Außenwärmedämmung ohne Drainage - fachgerecht?




Mir wurde ein Einfamilienhaus (Bj. 1964, Vollziegel) angeboten, bei dem vor 5 Jahren eine Außenwärmedämmung angebracht worden war. Im EG roch es jedoch schimmelig/modrig, extrem stark war der Geruch in einen kleinem Raum unter der Treppe zum 1. Stock. Sichtbaren Schimmel fand ich in diesem Nebenraum aber nicht. Ein Problem im EG ist die Holzverkleidung der Wand im Eingangsbereich in dem auch der sehr modrig riechende Nebenraum liegt. Wegen dieser Verkleidung kann man nicht sehen, was hier mit der Wand los ist.
Im Keller roch ich eigenartigerweise nichts, sah auch keine Feuchteflecken.

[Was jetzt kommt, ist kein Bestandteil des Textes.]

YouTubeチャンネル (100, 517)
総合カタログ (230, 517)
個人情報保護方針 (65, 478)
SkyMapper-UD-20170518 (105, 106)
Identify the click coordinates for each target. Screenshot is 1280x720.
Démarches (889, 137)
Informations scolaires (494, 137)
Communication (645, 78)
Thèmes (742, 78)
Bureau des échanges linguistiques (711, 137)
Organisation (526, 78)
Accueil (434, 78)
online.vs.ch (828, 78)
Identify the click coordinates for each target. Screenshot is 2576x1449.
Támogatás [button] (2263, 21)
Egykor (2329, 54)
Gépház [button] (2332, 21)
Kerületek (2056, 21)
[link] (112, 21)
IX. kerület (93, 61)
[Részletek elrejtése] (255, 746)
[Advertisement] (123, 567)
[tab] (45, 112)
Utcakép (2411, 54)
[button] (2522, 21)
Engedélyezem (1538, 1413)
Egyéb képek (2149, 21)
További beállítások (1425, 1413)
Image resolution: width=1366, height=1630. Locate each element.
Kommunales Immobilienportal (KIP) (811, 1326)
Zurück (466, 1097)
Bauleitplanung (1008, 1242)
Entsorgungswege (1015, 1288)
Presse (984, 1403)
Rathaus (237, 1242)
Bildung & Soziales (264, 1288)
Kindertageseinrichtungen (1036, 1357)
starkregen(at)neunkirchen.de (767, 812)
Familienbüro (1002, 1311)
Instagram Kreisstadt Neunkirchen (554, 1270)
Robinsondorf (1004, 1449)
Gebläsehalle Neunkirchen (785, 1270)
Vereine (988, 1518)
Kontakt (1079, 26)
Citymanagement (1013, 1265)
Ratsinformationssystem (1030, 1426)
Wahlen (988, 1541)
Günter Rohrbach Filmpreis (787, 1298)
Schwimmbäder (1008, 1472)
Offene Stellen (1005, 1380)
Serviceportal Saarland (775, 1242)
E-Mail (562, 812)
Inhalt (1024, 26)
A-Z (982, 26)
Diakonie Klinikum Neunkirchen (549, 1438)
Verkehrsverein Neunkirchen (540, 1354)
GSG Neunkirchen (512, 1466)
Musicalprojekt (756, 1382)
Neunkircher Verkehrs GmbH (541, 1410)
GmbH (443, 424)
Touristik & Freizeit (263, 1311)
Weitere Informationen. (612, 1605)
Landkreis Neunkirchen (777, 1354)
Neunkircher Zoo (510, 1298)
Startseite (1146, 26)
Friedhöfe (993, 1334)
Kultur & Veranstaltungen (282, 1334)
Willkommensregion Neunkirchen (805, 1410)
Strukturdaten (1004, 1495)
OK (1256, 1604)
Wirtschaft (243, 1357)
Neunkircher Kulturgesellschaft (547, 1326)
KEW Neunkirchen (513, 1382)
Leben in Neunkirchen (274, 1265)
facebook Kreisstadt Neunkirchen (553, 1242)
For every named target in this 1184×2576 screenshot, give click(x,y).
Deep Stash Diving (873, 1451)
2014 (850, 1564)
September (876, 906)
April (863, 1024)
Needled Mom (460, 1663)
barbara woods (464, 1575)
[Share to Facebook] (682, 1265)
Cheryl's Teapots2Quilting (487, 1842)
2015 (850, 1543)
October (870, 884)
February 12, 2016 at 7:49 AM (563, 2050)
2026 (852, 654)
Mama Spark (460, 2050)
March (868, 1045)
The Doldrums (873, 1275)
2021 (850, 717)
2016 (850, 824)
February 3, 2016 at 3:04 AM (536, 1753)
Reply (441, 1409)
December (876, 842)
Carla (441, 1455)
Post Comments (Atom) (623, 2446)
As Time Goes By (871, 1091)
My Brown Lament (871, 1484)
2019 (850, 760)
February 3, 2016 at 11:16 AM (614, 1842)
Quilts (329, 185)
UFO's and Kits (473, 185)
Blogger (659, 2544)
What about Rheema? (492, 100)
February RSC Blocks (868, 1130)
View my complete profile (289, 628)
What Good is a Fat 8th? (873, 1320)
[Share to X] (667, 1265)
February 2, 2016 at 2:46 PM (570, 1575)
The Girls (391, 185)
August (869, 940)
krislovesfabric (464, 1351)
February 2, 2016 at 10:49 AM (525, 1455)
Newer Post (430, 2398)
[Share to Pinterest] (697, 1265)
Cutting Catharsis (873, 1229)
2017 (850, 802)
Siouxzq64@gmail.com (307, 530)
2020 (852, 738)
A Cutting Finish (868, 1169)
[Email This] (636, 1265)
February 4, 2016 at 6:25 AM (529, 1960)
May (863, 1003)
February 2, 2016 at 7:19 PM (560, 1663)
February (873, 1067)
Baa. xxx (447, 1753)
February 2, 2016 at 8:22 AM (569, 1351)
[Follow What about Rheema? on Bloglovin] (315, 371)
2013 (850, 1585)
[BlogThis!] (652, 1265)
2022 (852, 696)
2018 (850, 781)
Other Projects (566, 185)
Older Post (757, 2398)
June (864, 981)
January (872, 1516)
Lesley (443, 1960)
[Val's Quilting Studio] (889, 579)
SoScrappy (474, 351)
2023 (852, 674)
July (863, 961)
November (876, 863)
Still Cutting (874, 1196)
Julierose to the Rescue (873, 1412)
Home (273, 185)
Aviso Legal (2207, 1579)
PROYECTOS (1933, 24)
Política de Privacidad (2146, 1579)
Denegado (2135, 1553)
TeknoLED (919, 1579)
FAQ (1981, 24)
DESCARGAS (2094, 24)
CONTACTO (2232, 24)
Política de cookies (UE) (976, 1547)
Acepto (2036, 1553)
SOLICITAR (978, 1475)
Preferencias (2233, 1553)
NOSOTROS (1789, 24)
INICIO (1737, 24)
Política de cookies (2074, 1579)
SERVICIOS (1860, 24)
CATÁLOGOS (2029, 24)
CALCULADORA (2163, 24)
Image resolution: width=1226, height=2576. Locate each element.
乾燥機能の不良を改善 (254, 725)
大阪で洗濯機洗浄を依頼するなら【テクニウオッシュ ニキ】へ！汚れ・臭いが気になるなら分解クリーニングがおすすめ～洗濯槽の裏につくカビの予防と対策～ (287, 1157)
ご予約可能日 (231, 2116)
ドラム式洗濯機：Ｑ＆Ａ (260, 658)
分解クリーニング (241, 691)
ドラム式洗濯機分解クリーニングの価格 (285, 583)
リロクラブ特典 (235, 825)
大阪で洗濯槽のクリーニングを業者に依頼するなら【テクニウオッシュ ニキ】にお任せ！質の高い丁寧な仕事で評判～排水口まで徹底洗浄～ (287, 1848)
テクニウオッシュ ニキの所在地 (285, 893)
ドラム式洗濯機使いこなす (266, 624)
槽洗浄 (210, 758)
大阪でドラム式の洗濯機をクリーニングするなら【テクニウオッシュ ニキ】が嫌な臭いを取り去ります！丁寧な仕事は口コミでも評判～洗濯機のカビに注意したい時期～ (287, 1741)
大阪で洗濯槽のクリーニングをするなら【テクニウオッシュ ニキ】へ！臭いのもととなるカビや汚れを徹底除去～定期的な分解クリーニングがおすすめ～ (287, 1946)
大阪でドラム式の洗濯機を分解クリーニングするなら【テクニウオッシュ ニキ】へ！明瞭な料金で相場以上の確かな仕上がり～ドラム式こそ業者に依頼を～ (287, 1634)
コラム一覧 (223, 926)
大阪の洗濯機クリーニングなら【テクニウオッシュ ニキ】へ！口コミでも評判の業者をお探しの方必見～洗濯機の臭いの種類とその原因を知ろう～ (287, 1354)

Obwohl doch gerade im Keller die Probleme normalerweise am größten sind.

Meine Frage: Gibt es regelmäßig große Feuchteprobleme, wenn jemand es unterläßt, eine Drainage vorzunehmen aber eine Außenwärmedämmung anbringt?
Aus meiner Sicht könnte es ja so sein, dass die Feuchtigkeit in die Dämmung einzieht und diese verrottet und völlig ihre Dämmwirkung verliert. Außerdem könnte aus meiner Sicht ein Problem mit der Verdunstung des kapillar aufsteigenden Wassers sein, dass dieses nicht mehr im Sockelbereich abverdunsten kann, wenn die Wärmedämmung fast bis zum Boden reicht und noch weiter hochsteigt als sonst.

Wer hat hier Erfahrungen, wer kann auch den Sanierungsaufwand abschätzen.

Für die Antworten bedanke ich mich im Voraus

Huber





Hallo,

Schimmel und Drainage haben miteinander nichts zu tun.
Ob Sie eine Drainage brauchen, richtet sich nach den örtlichen Wasserverhältissen im Boden, der Bodenart und weiteren Gegebenheiten. Oft ist eine Drainage sogar schädlich.

Wieso Sanierungsaufwand ? Wieso per Internet auch noch abschätzen ?
Sie sollten zuächst die Ursache für den Modergeruch finden.
Erst dann sehen Sie weiter.

Grüße





Sehr geehrter Herr Beckmann,

wenn Feuchtigkeit durch eine Drainage nicht abgeleitet wird, kann diese kapillar durch in der Wand hochgeleitet werden. Feuchtigkeit ist aber eindeutig der Nährboden für Schimmel. Ohne Feuchtigkeit gibt es keinen Schimmel.
Natürlich kann nicht alles auf aufsteigende Feuchtigkeit zurückgeführt werden, warum gibt es aber die Schimmelprobleme häufig gerade im EG, darüber ist dann aber alles o.k.?
Wenn es nach Schimmel riecht, dann ist irgendwo die Feuchtigkeit zu hoch. Das fragliche Haus ist seit zwei Jahren unbewohnt. Ich weiß nicht so recht - aber woher soll da die Feuchtigkeit anders kommen als aus dem Erdreich?

Nochmals zu der Außenwärmedämmung. Gibt das keine Probleme(feuchte Kellerwände vorausgesetzt), wenn die Feuchtigkeit in die Dämmung zumindest im unteren Bereich einzieht?

Mit freundlichem Gruß

Huber



Schimmel



Ich empfehle Ihnen nicht auf dem leidigen Thema Dränung und kapillare Feuchte herumzureiten sondern mal hinter die Holzverkleidung zu schauen. Anscheinend liegt hier die Ursache bzw. die Geruchsquelle.
Kondensatbildung hinter der Holzverkleidung, das ergibt ein prächtiges Schimmelbiotop.